L’heure tourne et je n’arrive toujours pas à lui parler. Plus le temps passe et moins je m’en sens capable. Le point positif est qu’il n’a pas l’air pressé de partir. Le gros point négatif est que je suis dotée d’un courage de lapin nain. Je suis minable. Dans les brumes de mon esprit torturé, j’entrevois les visages d’Émilie et de Sandro qui me hantent comme des spectres : « Dis-lui ce que tu ressens ! », « Parle-lui, pauvre nouille ! » Je suis certaine que vous avez réussi à attribuer à chacun des deux sa citation. Malheureusement, depuis ma mésaventure dans le train fantôme, les esprits ne m’effraient plus assez pour surmonter ma lâcheté.
Je vois se profiler le moment où il va repartir, comme un collègue, comme un excellent ami, mais pas comme celui que je rêve de le voir devenir.

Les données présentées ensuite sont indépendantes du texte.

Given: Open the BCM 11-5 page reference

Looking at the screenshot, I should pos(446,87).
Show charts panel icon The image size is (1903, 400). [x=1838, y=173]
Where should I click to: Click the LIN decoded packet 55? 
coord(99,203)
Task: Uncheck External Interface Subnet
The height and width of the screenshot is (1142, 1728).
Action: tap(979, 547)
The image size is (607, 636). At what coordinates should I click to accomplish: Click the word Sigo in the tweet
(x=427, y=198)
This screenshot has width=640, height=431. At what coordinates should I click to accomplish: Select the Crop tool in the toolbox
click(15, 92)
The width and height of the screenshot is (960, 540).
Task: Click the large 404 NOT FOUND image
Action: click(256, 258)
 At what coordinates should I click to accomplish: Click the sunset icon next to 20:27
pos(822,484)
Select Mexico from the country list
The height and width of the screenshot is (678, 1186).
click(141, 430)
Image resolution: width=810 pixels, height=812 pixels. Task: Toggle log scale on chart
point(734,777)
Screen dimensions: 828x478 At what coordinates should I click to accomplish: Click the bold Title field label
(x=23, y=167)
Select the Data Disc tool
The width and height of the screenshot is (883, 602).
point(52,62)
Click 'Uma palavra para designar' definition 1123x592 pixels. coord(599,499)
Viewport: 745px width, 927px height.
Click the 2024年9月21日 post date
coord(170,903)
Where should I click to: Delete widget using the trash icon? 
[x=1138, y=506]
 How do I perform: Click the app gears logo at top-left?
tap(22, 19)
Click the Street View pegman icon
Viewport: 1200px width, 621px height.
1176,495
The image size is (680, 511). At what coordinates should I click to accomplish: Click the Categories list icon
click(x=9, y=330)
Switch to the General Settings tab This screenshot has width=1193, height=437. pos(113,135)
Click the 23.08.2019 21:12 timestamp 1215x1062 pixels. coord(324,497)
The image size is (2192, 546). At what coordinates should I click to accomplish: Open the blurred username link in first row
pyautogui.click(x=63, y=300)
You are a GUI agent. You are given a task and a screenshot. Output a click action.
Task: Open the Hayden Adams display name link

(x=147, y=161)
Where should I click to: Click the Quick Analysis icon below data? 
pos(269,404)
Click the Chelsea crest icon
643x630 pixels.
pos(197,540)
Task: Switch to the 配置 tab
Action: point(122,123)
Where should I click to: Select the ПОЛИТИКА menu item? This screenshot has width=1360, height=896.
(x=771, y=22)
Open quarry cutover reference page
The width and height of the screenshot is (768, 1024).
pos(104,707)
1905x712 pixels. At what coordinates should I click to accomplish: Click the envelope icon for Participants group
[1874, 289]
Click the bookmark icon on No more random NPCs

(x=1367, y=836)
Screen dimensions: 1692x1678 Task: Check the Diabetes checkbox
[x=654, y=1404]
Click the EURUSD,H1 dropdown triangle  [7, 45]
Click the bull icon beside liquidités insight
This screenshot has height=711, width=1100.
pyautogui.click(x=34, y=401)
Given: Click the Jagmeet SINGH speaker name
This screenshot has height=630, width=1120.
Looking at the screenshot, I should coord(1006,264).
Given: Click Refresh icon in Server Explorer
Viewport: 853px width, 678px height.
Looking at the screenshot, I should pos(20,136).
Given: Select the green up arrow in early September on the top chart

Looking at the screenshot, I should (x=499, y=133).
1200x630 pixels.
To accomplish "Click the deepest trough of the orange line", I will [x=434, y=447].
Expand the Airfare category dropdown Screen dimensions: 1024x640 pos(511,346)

Il faut un miracle, une intervention divine. Là, sur le mur de la cuisine, un Dieu miséricordieux écrirait en lettres de feu : « Alexandre, prends cette femme pour épouse. Chéris-la, protège-la et laisse-la s’acheter des chaussures aussi souvent qu’elle veut ! Telle est ma volonté. » Et un coup de tonnerre pour faire sérieux. Oui, mesdames et messieurs, les dieux mettent des coups de tonnerre à la fin de leurs phrases, comme nous des points.